* start *

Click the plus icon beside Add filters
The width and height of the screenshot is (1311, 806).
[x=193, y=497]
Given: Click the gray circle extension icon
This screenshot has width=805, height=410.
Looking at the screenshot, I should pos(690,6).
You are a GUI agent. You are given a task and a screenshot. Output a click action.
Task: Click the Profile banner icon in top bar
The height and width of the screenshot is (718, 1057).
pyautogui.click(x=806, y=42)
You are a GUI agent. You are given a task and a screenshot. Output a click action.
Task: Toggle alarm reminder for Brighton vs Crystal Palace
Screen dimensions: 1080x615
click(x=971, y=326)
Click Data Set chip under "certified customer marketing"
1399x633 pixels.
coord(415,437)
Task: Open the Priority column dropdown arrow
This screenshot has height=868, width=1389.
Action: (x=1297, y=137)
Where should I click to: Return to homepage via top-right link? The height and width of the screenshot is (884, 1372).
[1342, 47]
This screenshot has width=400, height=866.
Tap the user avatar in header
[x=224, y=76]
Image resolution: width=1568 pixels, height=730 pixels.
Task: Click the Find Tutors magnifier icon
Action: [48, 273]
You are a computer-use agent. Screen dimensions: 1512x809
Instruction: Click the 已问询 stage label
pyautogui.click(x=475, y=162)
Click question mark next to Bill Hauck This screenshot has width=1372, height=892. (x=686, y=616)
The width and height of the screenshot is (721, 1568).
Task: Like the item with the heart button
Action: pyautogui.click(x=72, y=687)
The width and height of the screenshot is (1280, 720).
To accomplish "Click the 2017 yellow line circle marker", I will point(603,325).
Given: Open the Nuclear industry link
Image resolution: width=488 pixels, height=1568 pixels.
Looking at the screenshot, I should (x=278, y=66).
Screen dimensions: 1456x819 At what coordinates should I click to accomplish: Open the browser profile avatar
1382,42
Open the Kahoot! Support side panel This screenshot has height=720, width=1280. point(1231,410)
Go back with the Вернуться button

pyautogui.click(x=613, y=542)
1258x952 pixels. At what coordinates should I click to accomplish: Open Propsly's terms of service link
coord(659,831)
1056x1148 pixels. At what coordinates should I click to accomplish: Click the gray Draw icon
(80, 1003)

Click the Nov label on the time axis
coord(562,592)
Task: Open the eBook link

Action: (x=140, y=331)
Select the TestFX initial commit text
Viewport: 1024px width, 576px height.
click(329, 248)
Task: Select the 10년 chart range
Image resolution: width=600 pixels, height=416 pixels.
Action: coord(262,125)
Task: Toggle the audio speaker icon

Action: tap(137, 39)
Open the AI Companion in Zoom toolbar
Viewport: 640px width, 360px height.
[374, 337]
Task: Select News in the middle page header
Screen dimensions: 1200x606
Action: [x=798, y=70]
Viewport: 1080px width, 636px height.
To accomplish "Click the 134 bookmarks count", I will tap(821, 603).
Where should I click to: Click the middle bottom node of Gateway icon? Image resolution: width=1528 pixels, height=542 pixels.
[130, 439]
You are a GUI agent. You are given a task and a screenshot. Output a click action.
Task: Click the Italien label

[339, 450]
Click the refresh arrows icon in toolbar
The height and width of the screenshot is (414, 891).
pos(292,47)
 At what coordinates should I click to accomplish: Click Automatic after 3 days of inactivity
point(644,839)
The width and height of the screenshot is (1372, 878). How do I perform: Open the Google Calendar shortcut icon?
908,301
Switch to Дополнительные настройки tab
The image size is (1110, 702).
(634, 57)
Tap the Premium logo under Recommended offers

* end *

▶ [Aim]: Echo the material verbatim, from the line containing "Where should I click to: Click" up to and including the line containing "point(644,839)".

▶ [Exercise output]:
Where should I click to: Click the middle bottom node of Gateway icon? Image resolution: width=1528 pixels, height=542 pixels.
[130, 439]
You are a GUI agent. You are given a task and a screenshot. Output a click action.
Task: Click the Italien label

[339, 450]
Click the refresh arrows icon in toolbar
The height and width of the screenshot is (414, 891).
pos(292,47)
 At what coordinates should I click to accomplish: Click Automatic after 3 days of inactivity
point(644,839)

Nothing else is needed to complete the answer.